In just two months, a historic energy supply shock has upended commodity markets. The outlook for commodity prices and the global economy now depends largely on two factors: the extent of damage to production capacity in the Middle East and the speed and scale of the return of shipping through the Strait of Hormuz. Against this backdrop, this blog addresses five questions about the war’s economic implications.

1. How large is the commodity shock from the Middle East war?

The war has caused unprecedented commodity supply disruptions. Before the conflict, vessels transiting the Strait of Hormuz accounted for nearly 35 percent of global seaborne crude oil trade, 20 percent of refined petroleum product trade, and about 20 percent of liquefied natural gas trade (figure 1.A). The shutdown of shipping has triggered the largest energy supply shock on record, with 10 million barrels per day of oil supply lost in March (figure 1.B). The Gulf region is also a major source of fertilizers, aluminum, and many industrial inputs.
 

2. What is the outlook for energy prices?

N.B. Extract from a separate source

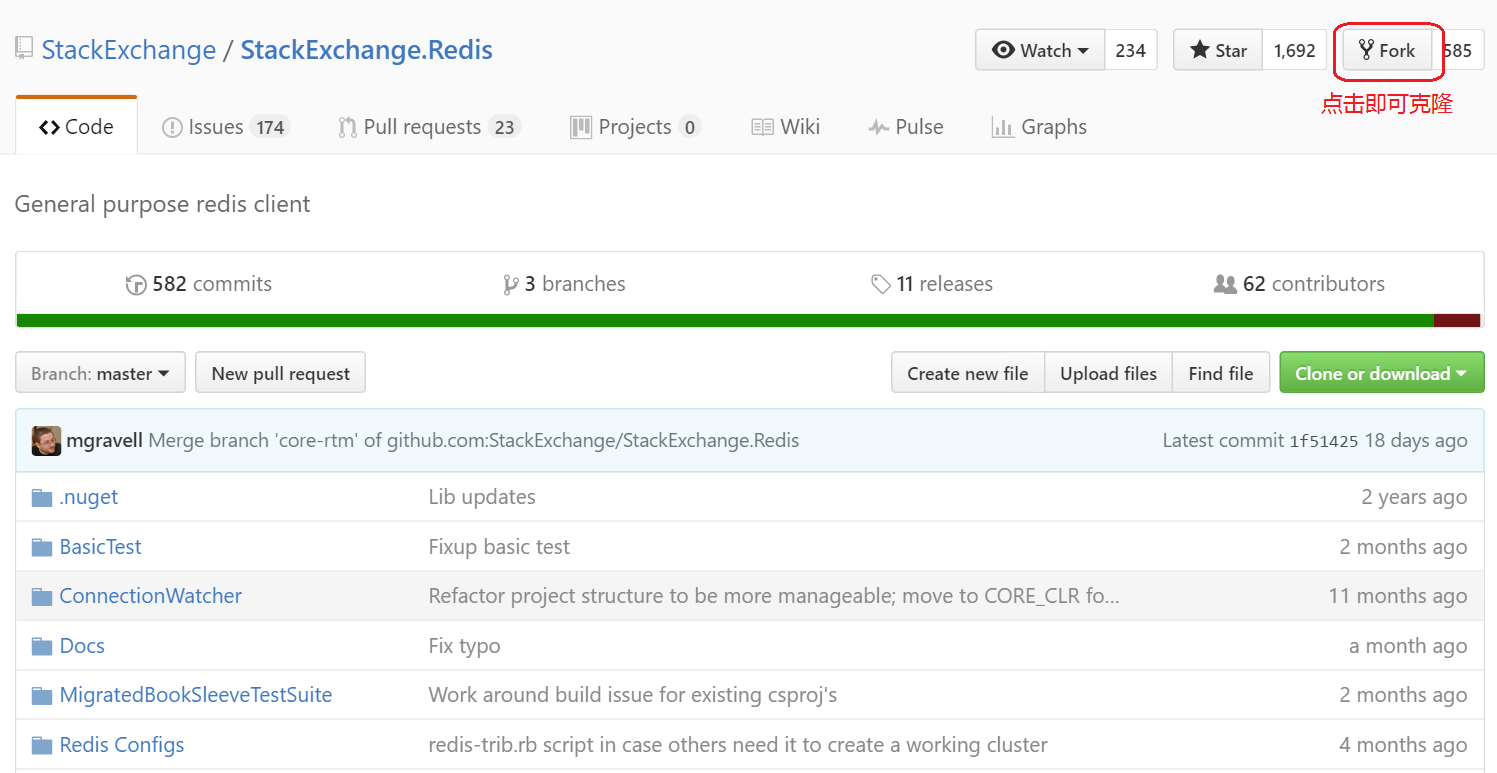
Task: Click the BasicTest folder icon
Action: click(x=41, y=547)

Since March, prices of key commodities have surged. The price of Brent oil rose from $72 per barrel ($/bbl) at the end of February to $118/bbl at the end of March, the largest monthly increase on record (figure 2.A). Oil prices have since remained volatile, exceeding $126/bbl intraday in late April.

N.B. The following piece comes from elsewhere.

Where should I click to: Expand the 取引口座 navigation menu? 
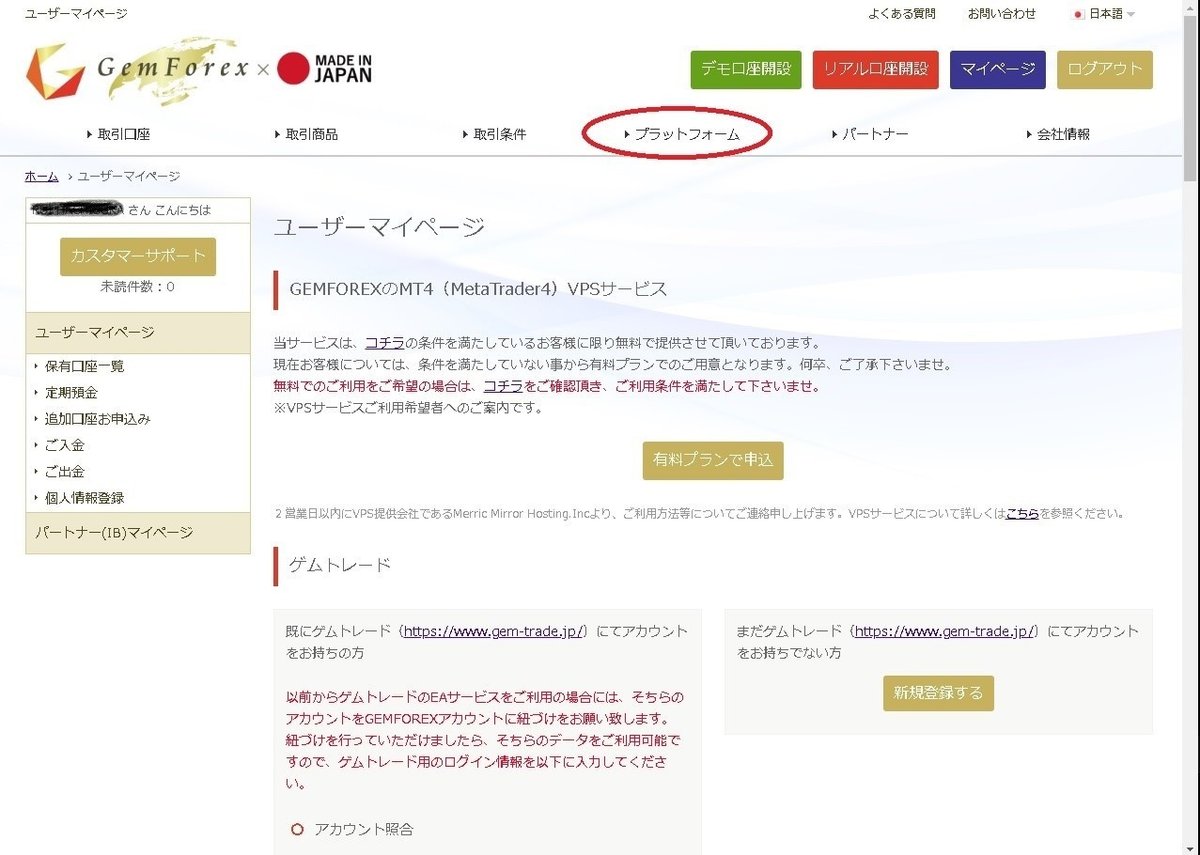(121, 133)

Annual average energy prices are projected to rise by 24 percent this year overall, with Brent oil averaging $86/bbl, up from $69/bbl in 2025. This forecast assumes the most acute disruptions will end in May, that exports through the Strait of Hormuz will return to near prewar levels by October, and that damage to energy production capacity will remain limited.

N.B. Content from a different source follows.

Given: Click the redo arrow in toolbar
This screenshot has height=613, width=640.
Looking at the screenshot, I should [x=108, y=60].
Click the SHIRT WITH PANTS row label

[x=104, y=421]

European natural gas prices are forecast to jump 25 percent, with Asian liquefied natural gas (LNG) and coal prices also rising sharply. Relative to expectations in January, the projections represent a shock of almost 40 percent to energy prices this year (figure 2.B).

Figure 2. Energy market impacts

3. What could happen to energy prices if disruptions persist?

Energy production and trade disruptions could prove more extensive and persistent than assumed in the baseline. Renewed conflict could delay a sustained reopening of the Strait of Hormuz beyond mid-2026. Shipping constraints could then slow the resumption of exports through late 2026 or early 2027. Under such circumstances, Brent oil prices could average $95 to $115/bbl in 2026 (figure 3.A).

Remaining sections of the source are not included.